この物語は、スピーカーの壊れたエルクと、アンプ部の不調なエーストーン、二台のギターアンプを修理すべく立ち上がった男の一夜の出来事である。



途方に暮れている。

わざわざ、スピーカーグリルを外さなくても、スピーカーのユニットを取り外すことはできたのだ。それに気づいたのは、サビついて非常に回しづらいボルト12本を外し終えたときのこと。

アルミ製の『ACETONE』のロゴプレートも外したが、それに至ってはまるで関係なかったうえに、プレートを留めていた小さな木ネジは行方不明になってしまった。

それでも、このグリルを外さなければできなかったこと。グリルとキャビネットのあいだに溜まっていたホコリを綺麗にしたりしてみる。これまでの時間が無駄ではなかったと思い込みたいのだ。

そうやって、スピーカーの移植を終えた。エルクのアンプは、久しぶりに内蔵スピーカーから良い感じの音を出せるようになった。よかった。

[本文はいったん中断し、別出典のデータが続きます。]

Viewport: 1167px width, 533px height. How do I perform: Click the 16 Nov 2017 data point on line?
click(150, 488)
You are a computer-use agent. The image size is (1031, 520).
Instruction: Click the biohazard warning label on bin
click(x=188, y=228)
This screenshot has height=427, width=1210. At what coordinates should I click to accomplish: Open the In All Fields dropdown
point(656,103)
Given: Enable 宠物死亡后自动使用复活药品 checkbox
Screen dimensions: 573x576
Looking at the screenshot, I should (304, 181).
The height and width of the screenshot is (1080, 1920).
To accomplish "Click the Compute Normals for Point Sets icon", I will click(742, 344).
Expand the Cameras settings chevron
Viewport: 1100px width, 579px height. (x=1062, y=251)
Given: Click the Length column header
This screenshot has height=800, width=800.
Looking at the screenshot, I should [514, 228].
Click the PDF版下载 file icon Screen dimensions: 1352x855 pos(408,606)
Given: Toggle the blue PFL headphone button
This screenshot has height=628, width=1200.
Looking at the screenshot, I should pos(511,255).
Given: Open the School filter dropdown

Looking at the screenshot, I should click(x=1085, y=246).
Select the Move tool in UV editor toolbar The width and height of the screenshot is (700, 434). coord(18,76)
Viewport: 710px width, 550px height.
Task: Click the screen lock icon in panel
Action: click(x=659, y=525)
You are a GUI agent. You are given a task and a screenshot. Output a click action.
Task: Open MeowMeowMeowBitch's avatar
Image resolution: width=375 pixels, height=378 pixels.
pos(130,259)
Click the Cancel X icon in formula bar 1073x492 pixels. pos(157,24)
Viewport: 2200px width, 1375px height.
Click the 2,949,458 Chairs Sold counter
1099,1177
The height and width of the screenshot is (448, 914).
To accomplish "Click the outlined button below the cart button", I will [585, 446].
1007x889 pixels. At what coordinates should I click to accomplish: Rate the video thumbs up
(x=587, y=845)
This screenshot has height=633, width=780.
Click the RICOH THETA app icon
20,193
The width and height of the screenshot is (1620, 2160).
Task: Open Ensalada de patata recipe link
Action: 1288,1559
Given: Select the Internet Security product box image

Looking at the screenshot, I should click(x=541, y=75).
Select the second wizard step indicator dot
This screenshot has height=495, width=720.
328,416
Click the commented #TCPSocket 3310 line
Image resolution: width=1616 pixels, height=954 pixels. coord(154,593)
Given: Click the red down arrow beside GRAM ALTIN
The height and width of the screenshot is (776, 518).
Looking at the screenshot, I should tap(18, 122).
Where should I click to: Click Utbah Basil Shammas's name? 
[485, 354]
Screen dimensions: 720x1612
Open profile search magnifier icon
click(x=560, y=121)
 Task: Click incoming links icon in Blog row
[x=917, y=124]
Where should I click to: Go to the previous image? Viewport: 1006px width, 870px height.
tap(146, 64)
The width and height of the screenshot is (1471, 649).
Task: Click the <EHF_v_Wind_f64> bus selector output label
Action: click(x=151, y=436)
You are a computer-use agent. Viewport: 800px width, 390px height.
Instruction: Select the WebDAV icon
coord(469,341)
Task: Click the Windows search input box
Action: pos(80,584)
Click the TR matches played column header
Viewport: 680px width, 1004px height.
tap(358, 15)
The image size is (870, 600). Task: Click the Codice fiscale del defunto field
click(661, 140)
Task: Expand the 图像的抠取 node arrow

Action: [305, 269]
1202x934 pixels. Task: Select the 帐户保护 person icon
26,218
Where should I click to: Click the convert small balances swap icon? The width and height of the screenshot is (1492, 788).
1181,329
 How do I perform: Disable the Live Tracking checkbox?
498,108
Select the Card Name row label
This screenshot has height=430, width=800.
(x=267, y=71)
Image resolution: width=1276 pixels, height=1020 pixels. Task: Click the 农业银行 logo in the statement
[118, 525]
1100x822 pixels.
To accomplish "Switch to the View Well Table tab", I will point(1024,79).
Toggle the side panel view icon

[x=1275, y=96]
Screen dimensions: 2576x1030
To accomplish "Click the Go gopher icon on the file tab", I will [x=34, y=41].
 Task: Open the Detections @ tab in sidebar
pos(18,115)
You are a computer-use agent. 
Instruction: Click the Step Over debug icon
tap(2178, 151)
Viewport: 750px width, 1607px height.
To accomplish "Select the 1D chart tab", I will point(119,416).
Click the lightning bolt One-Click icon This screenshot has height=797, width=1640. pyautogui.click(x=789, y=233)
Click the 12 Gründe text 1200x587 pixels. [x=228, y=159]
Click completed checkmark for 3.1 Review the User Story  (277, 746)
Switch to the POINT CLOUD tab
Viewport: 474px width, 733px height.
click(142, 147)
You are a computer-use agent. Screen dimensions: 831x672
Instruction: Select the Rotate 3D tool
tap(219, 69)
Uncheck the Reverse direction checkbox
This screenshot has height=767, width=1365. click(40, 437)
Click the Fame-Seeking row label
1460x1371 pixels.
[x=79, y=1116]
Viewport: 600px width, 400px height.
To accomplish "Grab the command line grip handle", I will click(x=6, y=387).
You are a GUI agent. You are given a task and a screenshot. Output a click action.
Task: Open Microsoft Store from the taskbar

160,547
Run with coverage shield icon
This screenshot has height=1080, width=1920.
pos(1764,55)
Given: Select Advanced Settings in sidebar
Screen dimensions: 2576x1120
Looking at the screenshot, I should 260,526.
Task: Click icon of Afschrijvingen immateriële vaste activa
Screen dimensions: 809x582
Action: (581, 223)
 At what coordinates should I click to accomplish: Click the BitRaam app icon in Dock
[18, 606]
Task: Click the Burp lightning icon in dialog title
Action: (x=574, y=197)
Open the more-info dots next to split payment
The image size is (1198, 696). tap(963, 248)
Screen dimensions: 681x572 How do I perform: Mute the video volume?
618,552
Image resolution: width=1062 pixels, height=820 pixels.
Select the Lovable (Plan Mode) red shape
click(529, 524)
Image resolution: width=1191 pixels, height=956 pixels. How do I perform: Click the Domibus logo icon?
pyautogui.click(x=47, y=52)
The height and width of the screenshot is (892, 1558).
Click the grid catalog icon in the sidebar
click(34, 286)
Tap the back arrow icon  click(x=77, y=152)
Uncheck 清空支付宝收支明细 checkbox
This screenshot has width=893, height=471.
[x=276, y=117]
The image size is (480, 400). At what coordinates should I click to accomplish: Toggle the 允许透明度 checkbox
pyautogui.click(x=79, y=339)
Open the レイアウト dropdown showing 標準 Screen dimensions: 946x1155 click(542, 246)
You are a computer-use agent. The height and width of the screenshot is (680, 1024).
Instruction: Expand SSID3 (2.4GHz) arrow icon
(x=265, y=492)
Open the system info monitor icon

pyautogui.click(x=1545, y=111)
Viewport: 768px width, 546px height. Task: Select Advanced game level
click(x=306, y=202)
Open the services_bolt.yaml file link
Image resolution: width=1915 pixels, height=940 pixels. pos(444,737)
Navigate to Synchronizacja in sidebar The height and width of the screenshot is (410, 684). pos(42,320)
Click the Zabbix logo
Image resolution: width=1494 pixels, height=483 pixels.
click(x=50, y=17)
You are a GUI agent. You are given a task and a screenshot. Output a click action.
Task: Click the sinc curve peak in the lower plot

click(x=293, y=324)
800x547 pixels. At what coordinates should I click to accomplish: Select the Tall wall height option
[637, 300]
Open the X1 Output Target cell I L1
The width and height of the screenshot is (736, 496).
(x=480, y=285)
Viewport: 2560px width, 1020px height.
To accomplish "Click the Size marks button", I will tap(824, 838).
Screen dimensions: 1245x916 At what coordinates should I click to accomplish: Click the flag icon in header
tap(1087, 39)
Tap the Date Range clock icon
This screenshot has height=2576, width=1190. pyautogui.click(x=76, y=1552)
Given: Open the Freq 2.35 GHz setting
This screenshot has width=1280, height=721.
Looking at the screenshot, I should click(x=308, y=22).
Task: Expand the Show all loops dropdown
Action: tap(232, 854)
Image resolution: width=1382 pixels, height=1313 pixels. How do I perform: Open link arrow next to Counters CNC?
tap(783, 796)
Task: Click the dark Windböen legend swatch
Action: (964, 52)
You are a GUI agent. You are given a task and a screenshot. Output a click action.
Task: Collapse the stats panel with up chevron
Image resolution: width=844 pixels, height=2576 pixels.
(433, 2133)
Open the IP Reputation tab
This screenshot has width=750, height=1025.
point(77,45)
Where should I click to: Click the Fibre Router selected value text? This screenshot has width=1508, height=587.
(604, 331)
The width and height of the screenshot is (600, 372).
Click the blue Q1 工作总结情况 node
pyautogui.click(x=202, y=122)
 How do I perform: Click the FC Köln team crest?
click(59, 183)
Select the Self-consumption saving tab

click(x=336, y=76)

社長はドイツに買付けに行っているが、私がちゃんと朝から店を開けているかどうか、誰かを偵察によこさないとも限らない。もう眠ったほうが良いのだが、エーストーンにグリルと12本のボルトを戻してやらなければならない。

そして、組み終えたはずのエルクのアンプのそばに、はめ込み忘れたと思われるワッシャーがひとつ転がっているのだ。